From the beginning and at the very heart of Islam, the relation between spirituality and reason has been a ‘relation of inspiration’. The heart must be always trying to remind reason of its fragility, of ‘the need of Him’, of the need not to forget Him. The strength of this influence depends on people’s concern that this flame live in them. There is no doubt that the environment exercises a crucial role and that it is difficult in a society focused on consumerism, performance, and indvidualism, so this really is the heart of the work on the self, the jihad al-nafs (struggle to conquer the ego), to which all Muslims are called.2
In No God but God Reza Aslan compiles a wonderful list of the views of mysticism according to different Sufis of different times.
‘It is numberless waves, lapping and momentarily reflecting the sun, all from the same sea,’ declares Halki.
‘It is the practice of adopting every higher quality and leaving every lower quality,’ says Junaid. He defines unity as ‘to separate the eternal essence from the originated essence’, the soul being the eternal, divine idea that is dipped for a moment into the temporal world but it returns to the divine unity enriched by its experiences.
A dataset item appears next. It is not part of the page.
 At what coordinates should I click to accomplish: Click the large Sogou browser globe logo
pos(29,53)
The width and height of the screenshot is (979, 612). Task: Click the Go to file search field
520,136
‘The Sufi is not Christian or Jew or Muslim. He is not of any religion or cultural system … not from the east or the west, not out of the ocean or up from the ground, not natural or ethereal, not composed of elements at all … not an entity of the world or the next,’ Jalaluddin Rumi writes in the thirteenth century.
Sufism is the secret subtle reality concealed at the very depths of the Muslim faith, and only by mining those depths can one gain any understanding of this enigmatic sect. The Sufi is the actual temple of the fire worshippers, the priest of the Magian, the inner reality of the cross-legged Brahman meditating, the brush and the colour of the artist,’ Ishan Kaiser says.3
Sufism is a religious movement, characterized by a medley of divergent philosophical and religious trends, as though it were an empty cauldron into which have been poured the principles of Christian monasticism and Hindu asceticism, along with a sprinkling of Buddhist and Tantric thought, a touch of Islamic thought, a touch of Islamic Shiaism, with Manichaeism and Central Asian Shamanism thrown in for good measure. Such a hodgepodge of influences may frustrate scholarly analysis, but it also indicates how Sufism may have formed in its earliest stages when the first Sufis were loosely affiliated and highly mobile individuals who travelled throughout the world seeking intimate knowledge of God.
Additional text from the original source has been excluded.